Sunday 22 July 2012

The Pitch and the Pitfall

Hello again interwebs.

I speak to you now, after a long day of cleaning with roommates and DnD with buddies.  I meant to post something earlier this week and now my friends have been asking why nothing else has come through, so, seeing as how the couch is currently occupied and therefore unavailable for me to sleep on, I thought I should take this moment to level with you.


When it has come to my ideas for games in the past, I have tended to be tight lipped.  I am constantly worried that anyone I tell could imitate the project, and hastily finish it faster than I could, and thus beat me to the punch.  In software, this isn't an unreasonable fear.  The industry moves fast.  Often the first person to an idea will be able to get a better hold with their product during the short time during which they have a monopoly until a competitor gets a product released.  This is part of the reason that Facebook and the iPhone are so established today.


So naturally, this fear has been in the back of my mind regarding this blog.  I'm not so much that worried a triple A studio will run with the project (it would be WAY too risky), but more that a fellow wannabe like myself who was more motivated, more skilled, and have more time, and thus a better chance of realeasing the game.  Long story short, I really don't want to have my game cloned before I can even get a demo out the door.


This leads to my current dilemma.  I want the blog, and I want the game, but how much of the game am I comfortable sharing with the entirety of the internet.  Do I share only the underlying programming and creation process?  Or do I show the game I am trying to build on top of it and explain why I am building the systems I am?   At first I was going to try to go the former route, but after talking it over with a couple friends, a few things became clear to me.


Firstly, the internet is REALLY big.  My grandpa had a trick for when he was going into a coal mine and feared its collapse, since it could happen at any time.  He simply reminded himself that he wasn't important enough for the mine to pick that moment to come crashing down.  Likewise, my humble blog is unlikely to get the kind of attention that would be necessary for even one person with sufficient malice to pirate the entire project.  And my ideas, as much as I love them, are not solid gold.  There's no reason to think I have anything really worth stealing.  I'm just not that important.


Secondly, a lot of designers are as attached to their own ideas as I am to mine.  They have their own dream projects and aren't likely to drop them so they can steal mine instead.  The passion just isn't there.
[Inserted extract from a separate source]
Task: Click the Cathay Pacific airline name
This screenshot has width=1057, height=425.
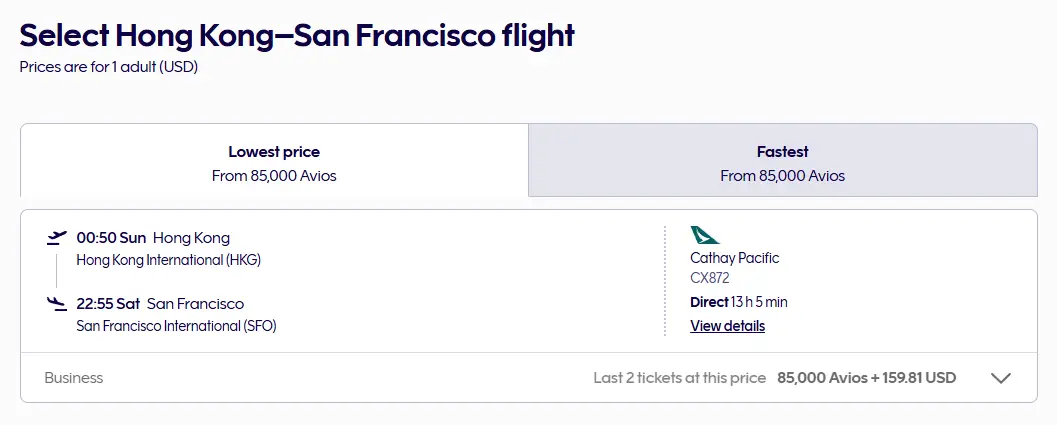Action: click(x=734, y=258)
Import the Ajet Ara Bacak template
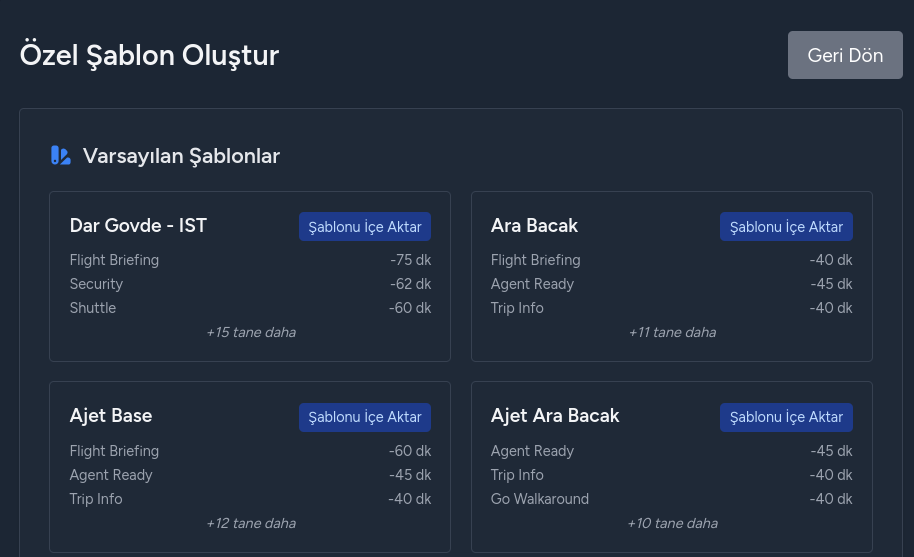This screenshot has height=557, width=914. tap(786, 417)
Thirdly, I can't really claim to have invented any of these mechanics.  Other people have played the same flash games and strategy games that I have, and may have just as easily found the same inspiration as I did.  Anyone still could.  So treating them like I somehow own them doesn't really hold up.


Lastly, constantly trying to hide what I was creating would make my writing dishonest and really difficult.  It's hard enough to describe things to someone who's never seen the game (which is everyone at the moment), but trying to describe making it without telling them what it was, that's just a headache.  I want this to be fun.


So I've decided to take a leap of faith and take the second option.  Here goes:


Stratagem (actual name pending) is intended as a medieval strategy game (which there are already plenty of) in which players will control a small squad of soldiers by submitting their orders concurrently, as in Diplomacy, then watching as the computer resolves the orders one by one.  To be successful, a player will have to predict their opponents actions, and plan their own accordingly.


 And that's the gist of it.  I guess that wasn't so hard.  I could go into greater detail, but it doesn't make much sense in this context.  For now, I think it's best to just give out the details as needed, for brevity's sake.


That's all for now.  I should have another post up pretty soon to talk about what I've been doing the last week, but I wanted to handle this separately.


And to you indie designers out there, this probably goes without saying, but please, don't burn me on this.  I'm going out on limb here.


Anyhoo, the couch is finally free , and I'm dying to go to sleep.  Night!